February 4th, 2022 by

The growth of live commerce over the past two years has been exponential. We have seen huge brands including Levi’s, Samsung, Sephora, Charlotte Tilbury and Very UK implement live commerce in one way or another, hosting shoppable events at key stages throughout the years. 

As customers were unable to visit stores or socialise in person as a result of various stay at home orders, many began turning to live commerce as a solution. Live commerce provided an accessible location for consumers to discover new products while being entertained. 

Live commerce has been booming in China since 2016, and the West is finally catching up with the hype. As Western brands continue to adapt live commerce to suit their brand image and values, and customer needs, online shopping is set to change for good. With McKinsey reporting that live commerce will make up 20% of global ecommerce sales by 2026, live shopping is set to grow exponentially in 2022. 

We have pulled together our trend predictions for live shopping in 2022. 

Western markets will adapt the live shopping format to suit consumer shopping habits

The nature of live commerce is energetic and entertaining, albeit a little chaotic. This chaos may not suit the image of many brands, making them wary of adopting the new shopping channel. 

However, in 2021 we saw brands of all sizes and industries rewrite the live shopping rules to suit their brand image. With different set-ups and hosts (including A-List celebrities and influencers), brands are able to create a complete shopping experience. Using demonstrations, walk-throughs and try-ons, hosts are able to show exactly how products work and how they will improve the viewer’s life. 

In 2022, we expect to see brands continue experimenting with the parameters of live commerce, and push creative concepts to ensure an exciting and engaging experience that perfectly reflects the brand. 

Live commerce will be adopted by more industries and brands of different sizes

Typically, live commerce has been quickly adopted by fashion and beauty brands as the format lends itself to styling sessions, tutorials, runways and product highlights. In 2022, we expect to see more industries—including FMCG, wellness and tech—consider how the channel will positively impact their business. 

As more social platforms offer live commerce features, the channel has become significantly more accessible to brands of all sizes. Smaller brands are able to host low-cost live commerce streams to grow their presence. The ease of access will eventually turn live commerce into a mainstream feature consumers enjoy and expect. 
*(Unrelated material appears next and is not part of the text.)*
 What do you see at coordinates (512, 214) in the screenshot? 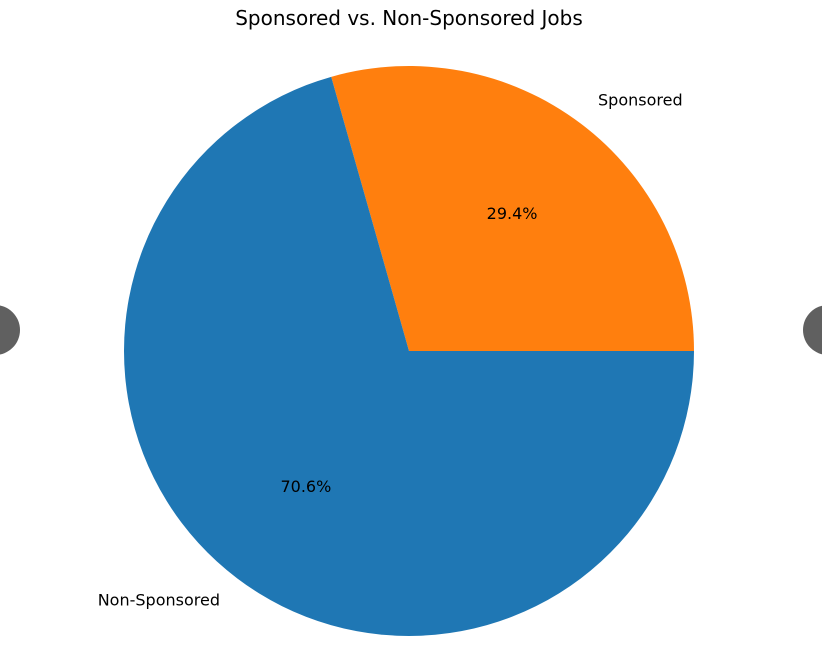
I see `slice-percent-sponsored: 29.4%` at bounding box center [512, 214].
Live commerce will become an always on approach

Previously, brands have used live commerce to support their efforts at key moments in the year (think Black Friday and Christmas). In 2022, we expect to see brands integrating live shopping as a regular occurrence in their overall marketing strategies. Brands will begin using the format for regular content, as well as one-off events. 

Live shopping will connect the online and offline commerce worlds 

It’s relatively rare brands are able to balance incredible experiences online and offline. Brands usually focus on having either an offline presence with experiential in-store experiences, or have a highly digitalized and interactive online experience. With live commerce, brands are now able to do both. 
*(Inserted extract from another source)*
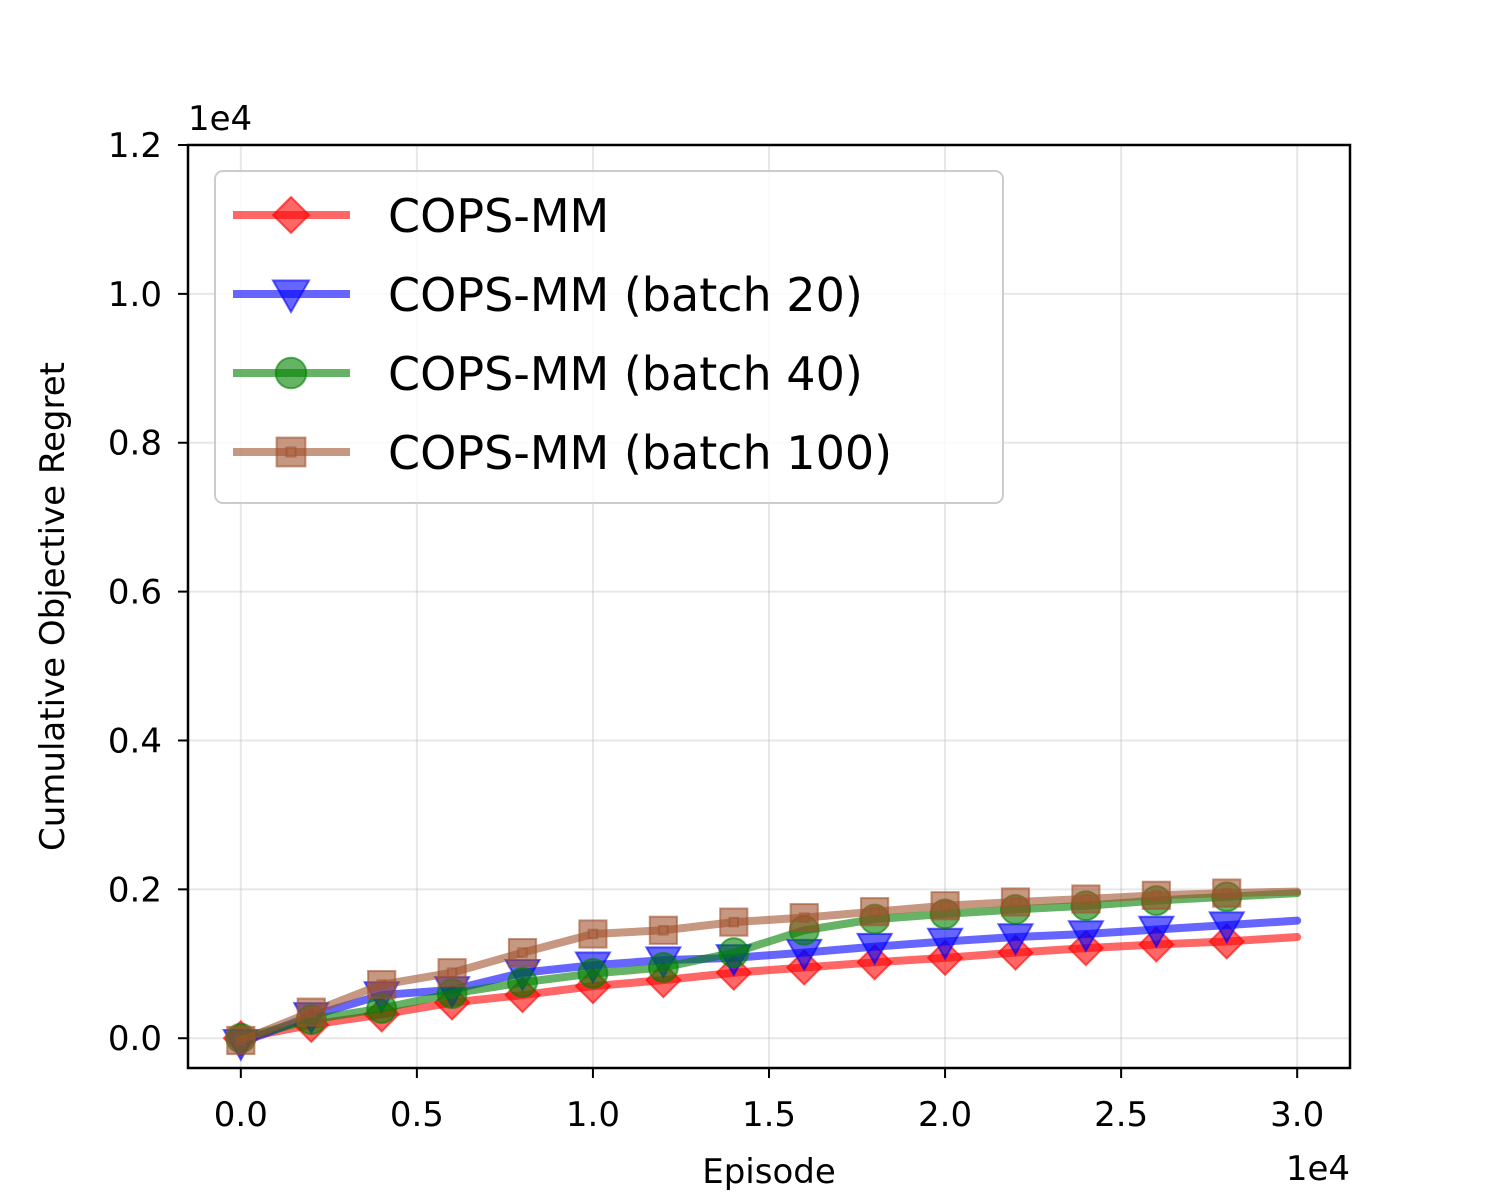 The image size is (1500, 1200). Describe the element at coordinates (1318, 1169) in the screenshot. I see `x-exponent-label: 1e4` at that location.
Utilising live commerce means brands can fuse together online and offline commerce by using their stores for online events. Using flagship stores as venues creates a completely immersive shopping experience. Expanding from this combination, we anticipate that stores will eventually host their own live commerce experiences where customers can virtually try on styles, or even have a personal styling session from home. 

Brands will have dedicated studios for live commerce content

Video content has taken over as the preferred content choice for consumers. In order to provide consistent, high quality content, we expect brands to create their own studios for filming live video content. With a dedicated space, brands can invite influencers, designers or professionals to their studios to host live content. Having a studio means series and episodes can be produced and broadcast from the same location, helping maintain a consistent theme. 

Brands will be experimental with live commerce hosts

Hosts can make or break live commerce experiences. Currently, most brands have enlisted influencers or celebrities to host live content. In coming months, we expect to see brands getting creative with their hosts. 

Authenticity is key to consumers, and what better way to be authentic than to have someone within your business host or co-host a livestream? Employees are likely the most educated on your brand’s products and services, so they will be able to accurately and enthusiastically promote them. 

Being experimental with hosts also poses a great opportunity for brands to connect with their communities. Considering the rise in UGC and community-led initiatives, it’s not out of the question that we’ll see loyal customers host live streams.